In 2017, he was awarded a NIHR Doctoral Research Fellowship to undertake a project entitled “Understanding the role of intravenous iron to treat anaemia in survivors of critical illness” under the supervision of Professor Simon Stanworth, Professor Peter Robbins and Dr Stuart McKechnie.
During the four years of his fellowship, he was the chief investigator on the INTACT study - a multicentre, feasibility, RCT of intravenous iron in patients discharged from critical care with moderate-severe anaemia (haemoglobin ≤100 g/L). This trial was supported by the Oxford Clinical Trials Research Unit and published in the British Journal of Anaesthesia in 2022. He carried out observational studies that highlighted that up to 45% of ICU survivors have moderate to severe anaemia when they are discharged from hospital. This equates to nearly 100,000 patients per year in UK. Working with collaborators from Perth, Western Australia, he demonstrated that this anaemia is independently associated with prolonged hospitalisation, more hospital readmissions, increased risk of death and poor health-related quality of life.
Under the supervision of Professor Hal Drakesmith, he conducted a laboratory study measuring hepcidin (a key regulator of iron control in the circulation) in ICU survivors to better understand the role of iron in anaemia of inflammation (when iron stores are no longer used to make red blood cells, due to very high levels of inflammation). (This inflammation stops the body from using its own iron to make red blood cells, which results in anaemia.

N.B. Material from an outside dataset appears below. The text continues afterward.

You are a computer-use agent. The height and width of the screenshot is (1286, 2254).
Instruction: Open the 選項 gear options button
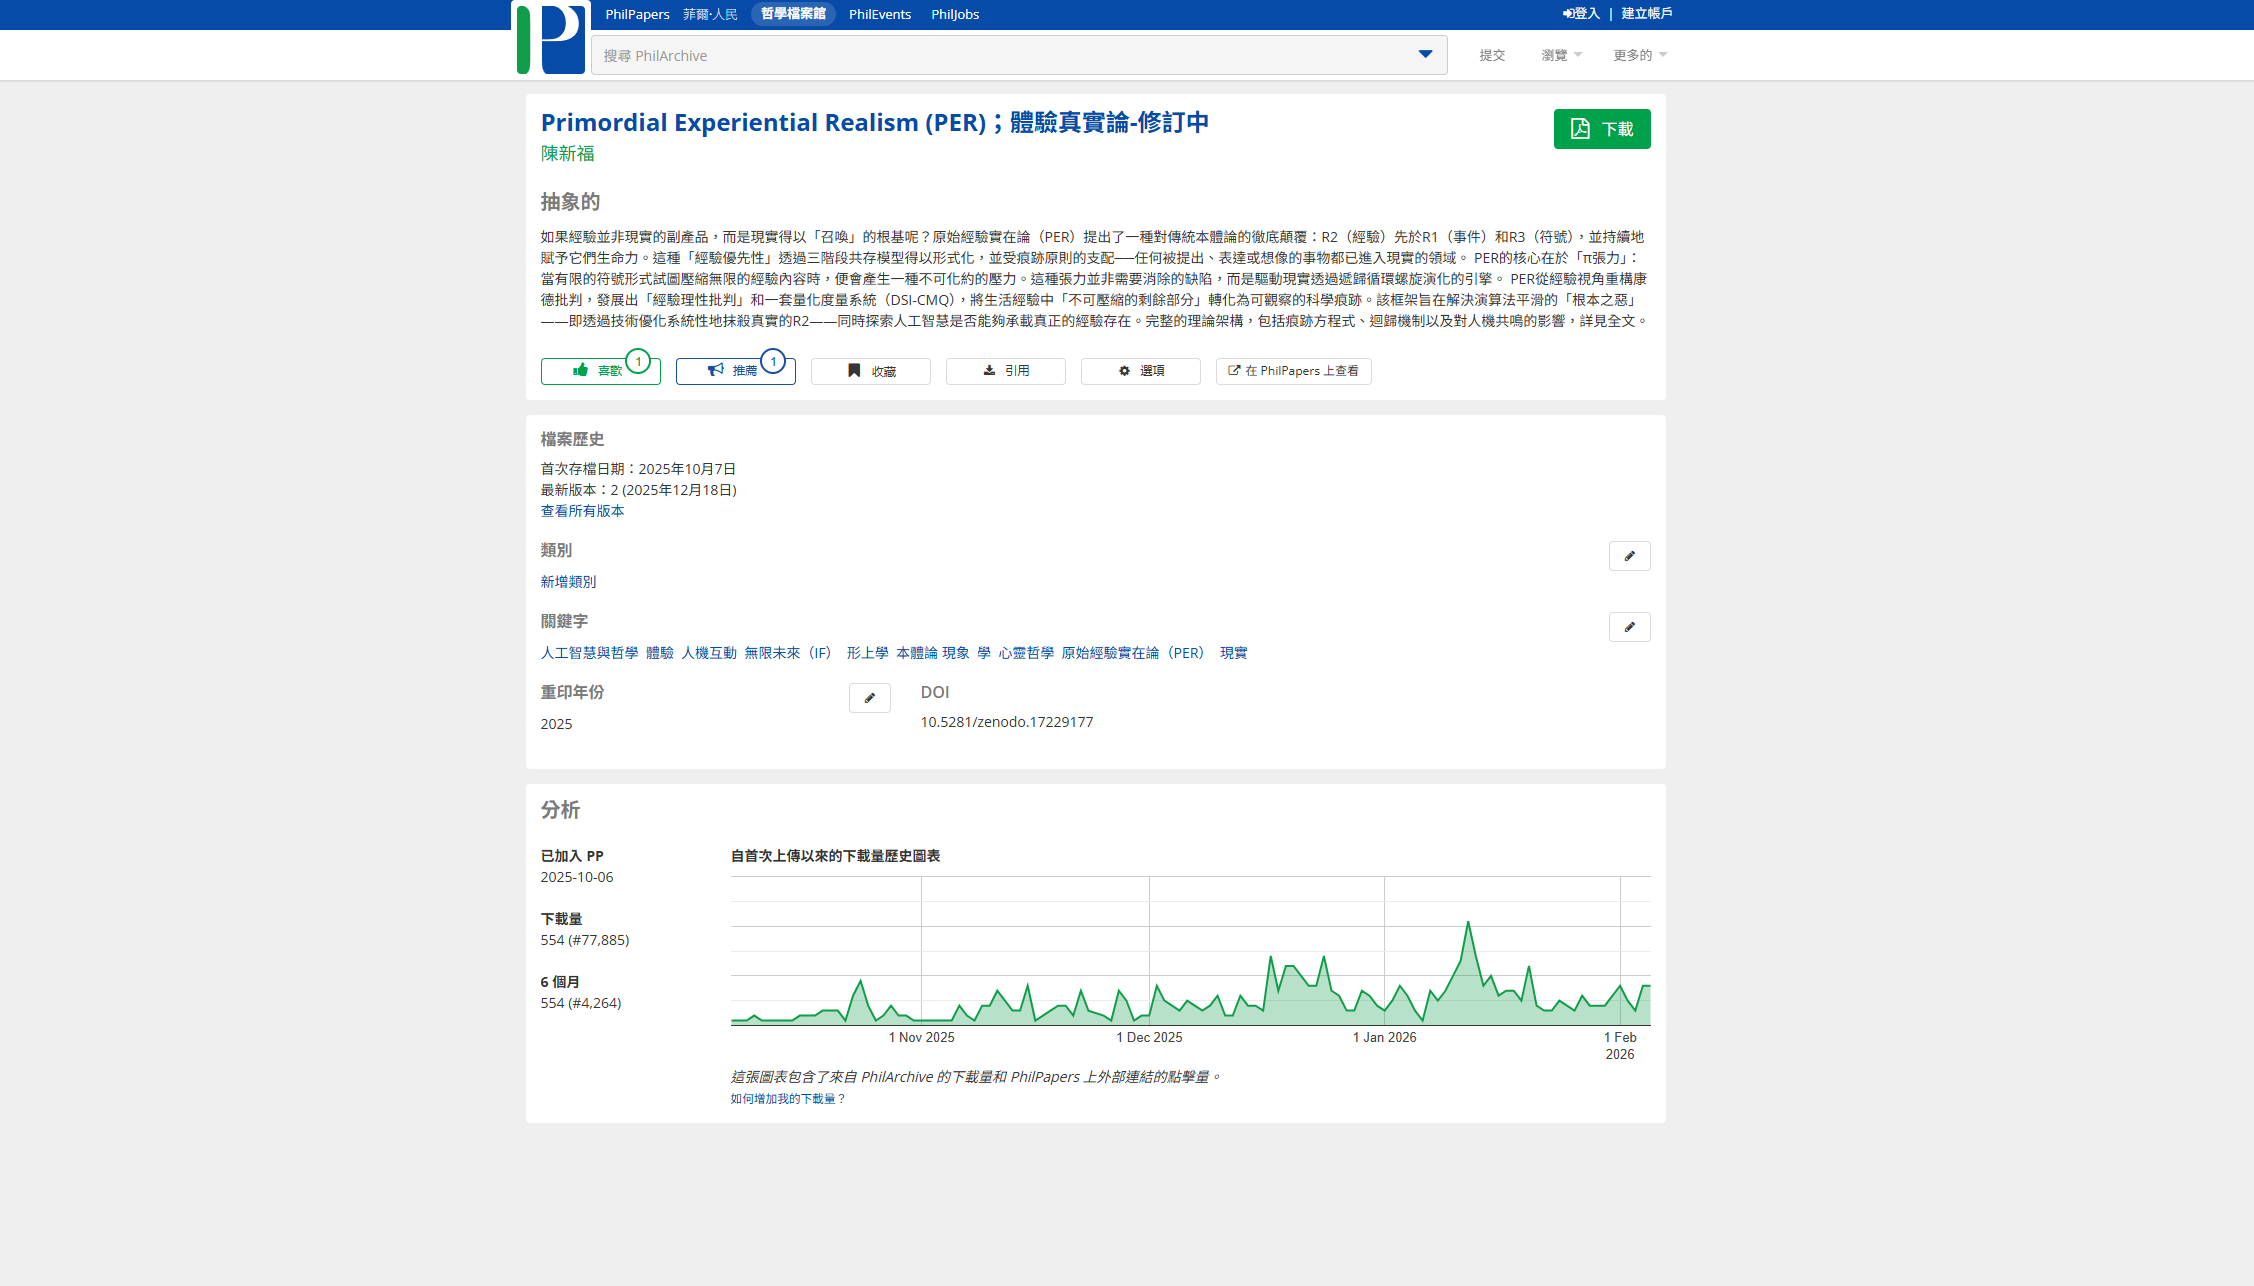tap(1140, 371)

He found that although iron restriction is the dominant mechanism for this anaemia, up to one-third of ICU survivors may potentially have true iron deficiency, which is currently left untreated. He has also performed several systematic reviews on the efficacy and safety of iron therapy, in particular the risk of infection, across a wide range of clinical settings, and some of this work has informed international guideline recommendations.

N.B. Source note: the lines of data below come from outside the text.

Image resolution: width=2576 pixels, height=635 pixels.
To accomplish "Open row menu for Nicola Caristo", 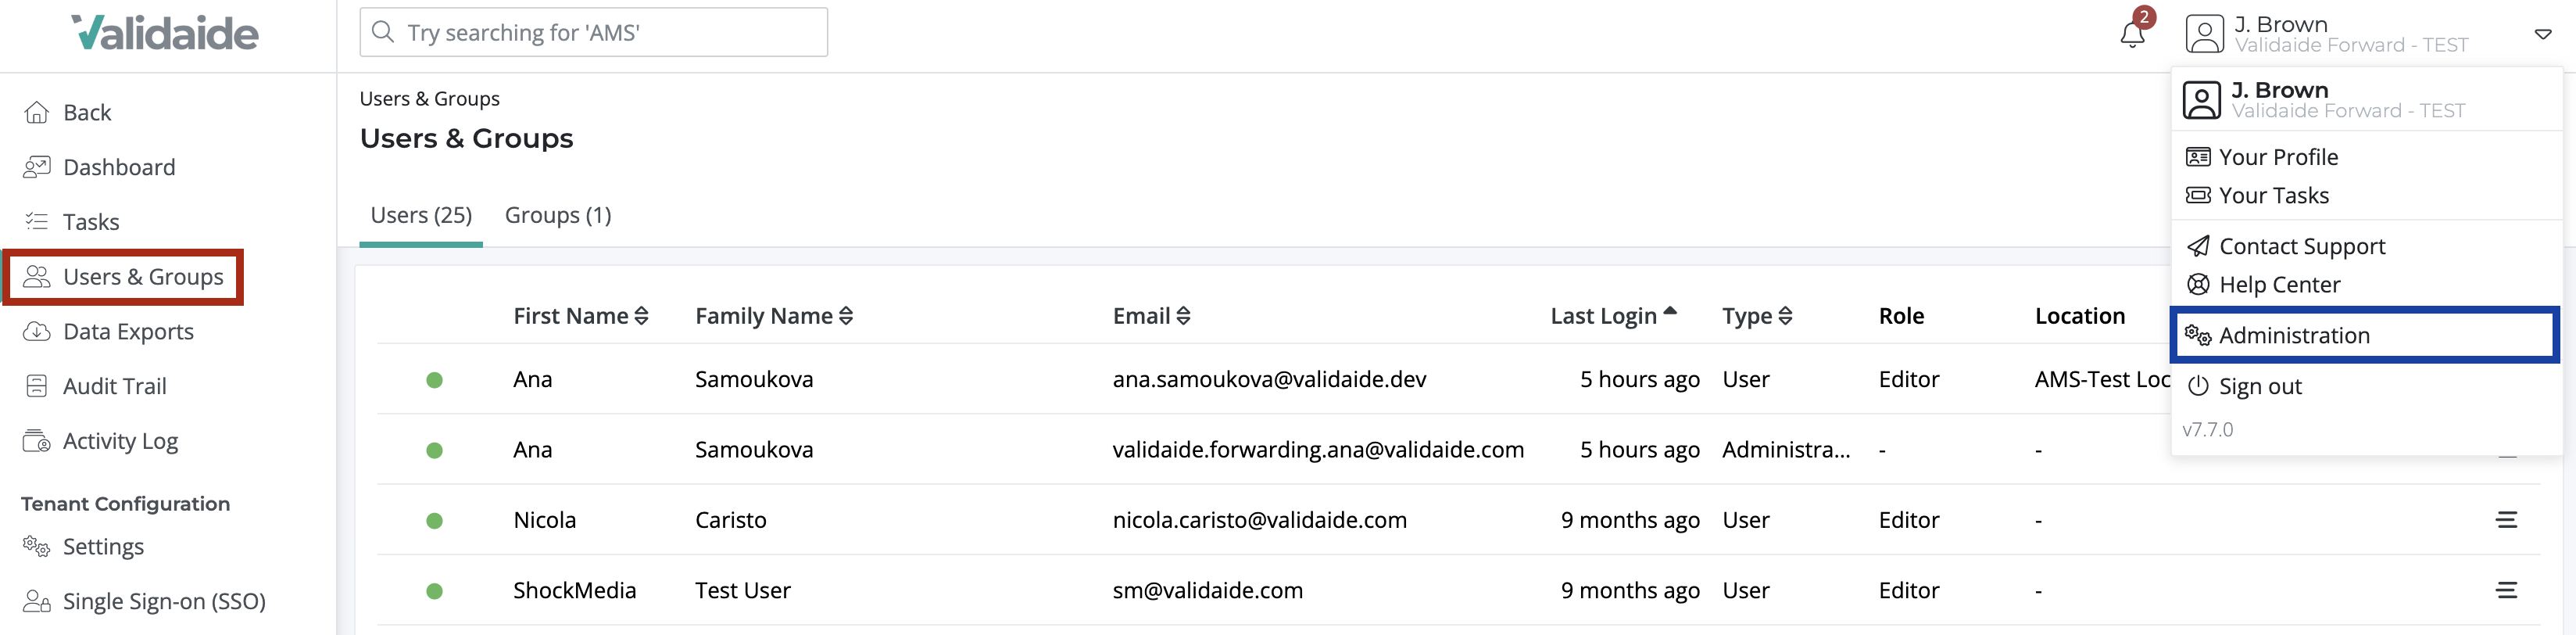I will 2506,520.
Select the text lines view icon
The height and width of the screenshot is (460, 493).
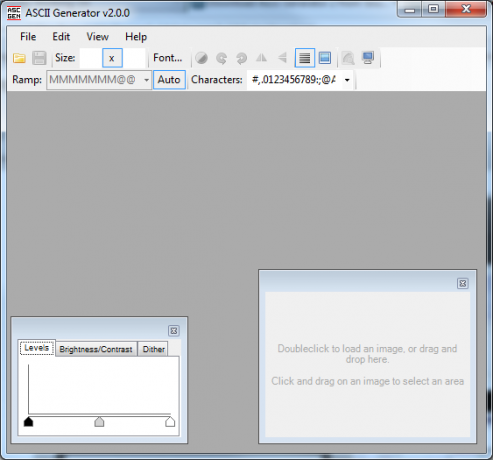coord(305,58)
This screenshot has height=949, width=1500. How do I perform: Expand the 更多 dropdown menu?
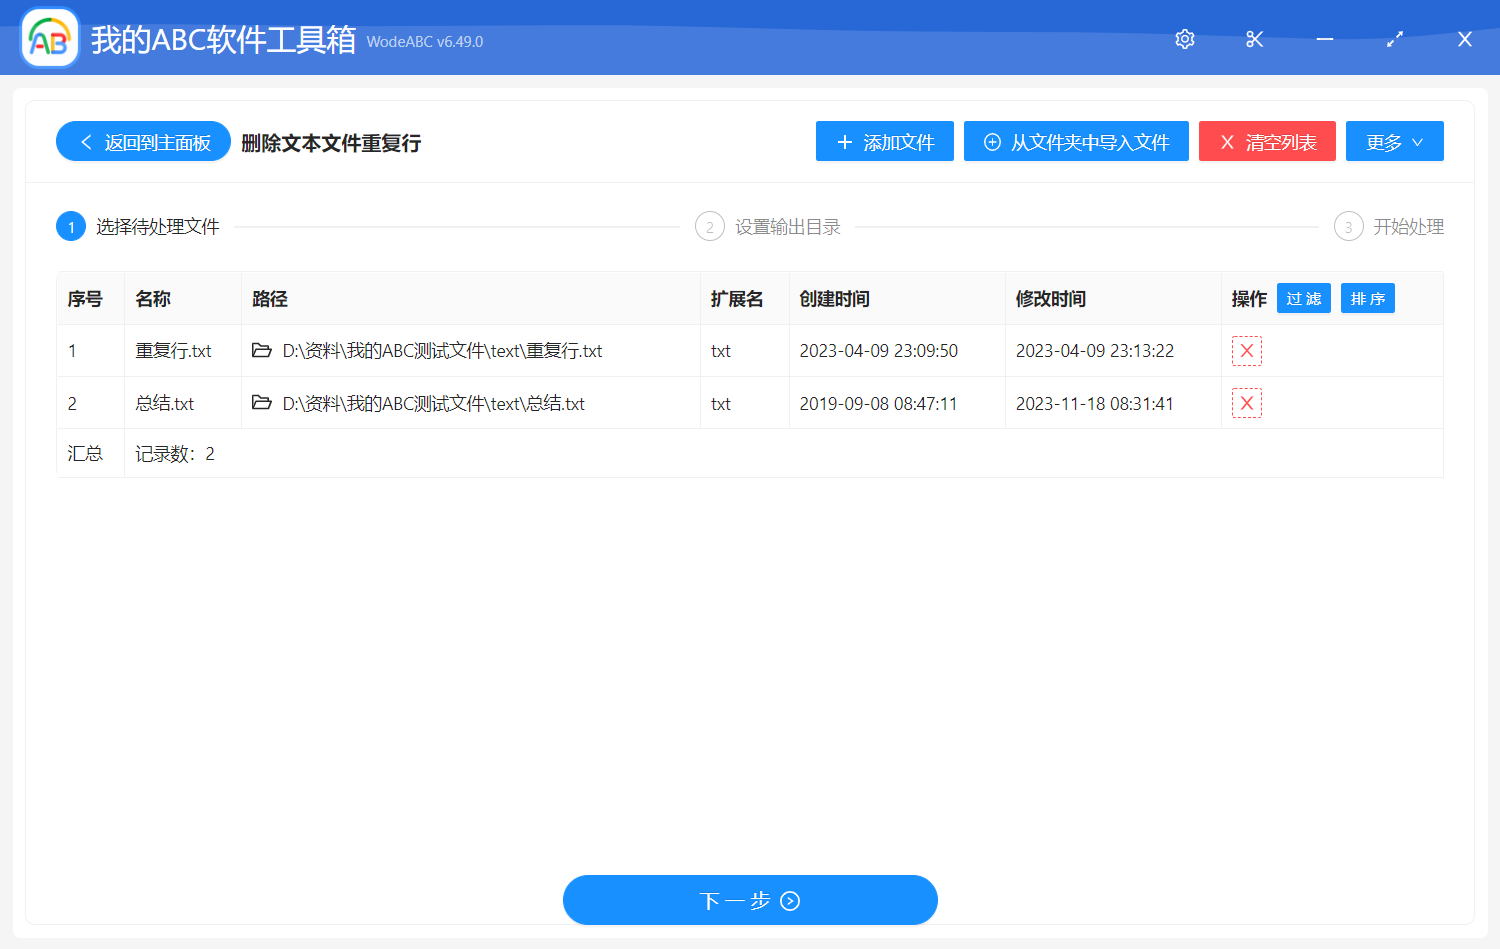(x=1394, y=141)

In recognition of this work during his DPhil, he was awarded the Intensive Care Society’s Rising Star Gold Medal award in December 2021. This is given annually to a young investigator who has shown excellence in science relevant to intensive care. The topic (treating anaemia following intensive care) has now listed as a research priority by the UK Intensive Care Society.

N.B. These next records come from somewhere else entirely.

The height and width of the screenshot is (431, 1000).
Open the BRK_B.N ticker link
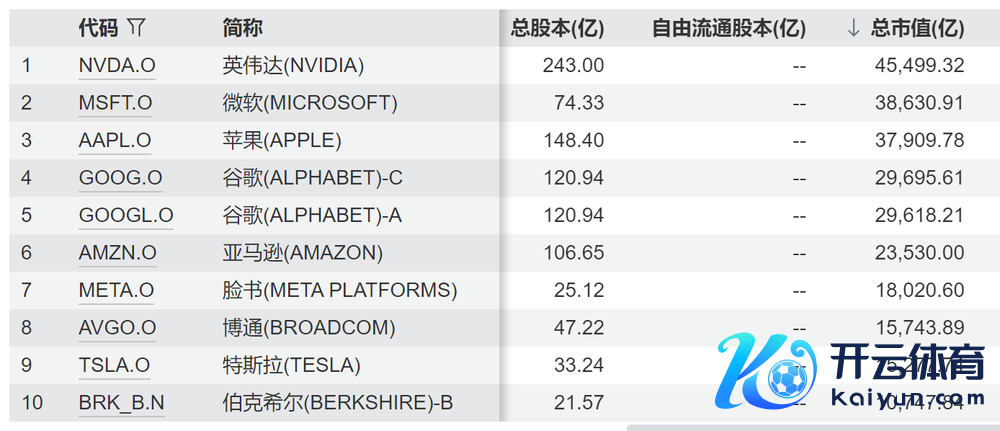[122, 403]
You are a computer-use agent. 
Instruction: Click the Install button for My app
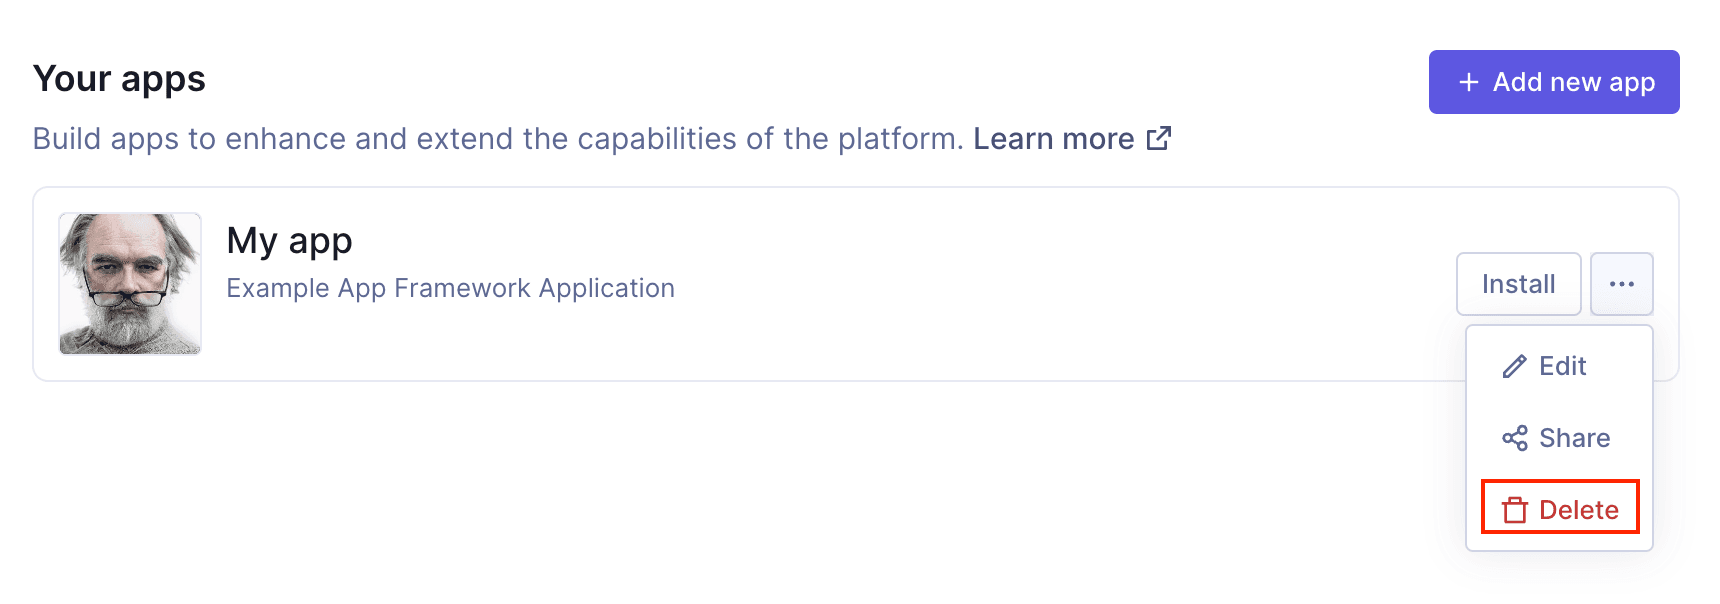pos(1518,284)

During his DPhil, he also undertook the prestigious Anaesthesia Trainee Editor Fellowship. Together with Professor Mike Murphy, he helped set up and deliver 'Transfusion Camp' in Oxford – an international multidisciplinary postgraduate education programme in transfusion medicine that has now been successfully running for 4 years.
During the COVID-19 pandemic, he was redeployed and went back to working as a medic in the ICU at the John Radcliffe Hospital. At the same time, he continued with his research interests. Building on the collaborations with Prof Hal Drakesmith’s group and the Oxford Centre for Haematology, he investigated COVID-19-induced disturbances in iron homeostasis, and the epidemiology of thrombotic and bleeding complications in critically ill patients with COVID-19. Both these studies were published in Critical Care.
Dr Shah says that his DPhil work benefitted immensely from the highly collaborative and supportive environment between RDM, NHSBT and the MRC WIMM. Working with many different researchers allowed him as a clinician to learn about basic science methods, systematic reviews, observational research and a great deal about clinical trials.
Dr Shah has now been appointed as a NIHR Academic Clinical Lecturer and will continue to pursue his clinical and research interests at the interface of transfusion medicine, critical illness and perioperative care. He feels enormously privileged to have the opportunity to continue to work in such a multi-disciplinary and stimulating environment.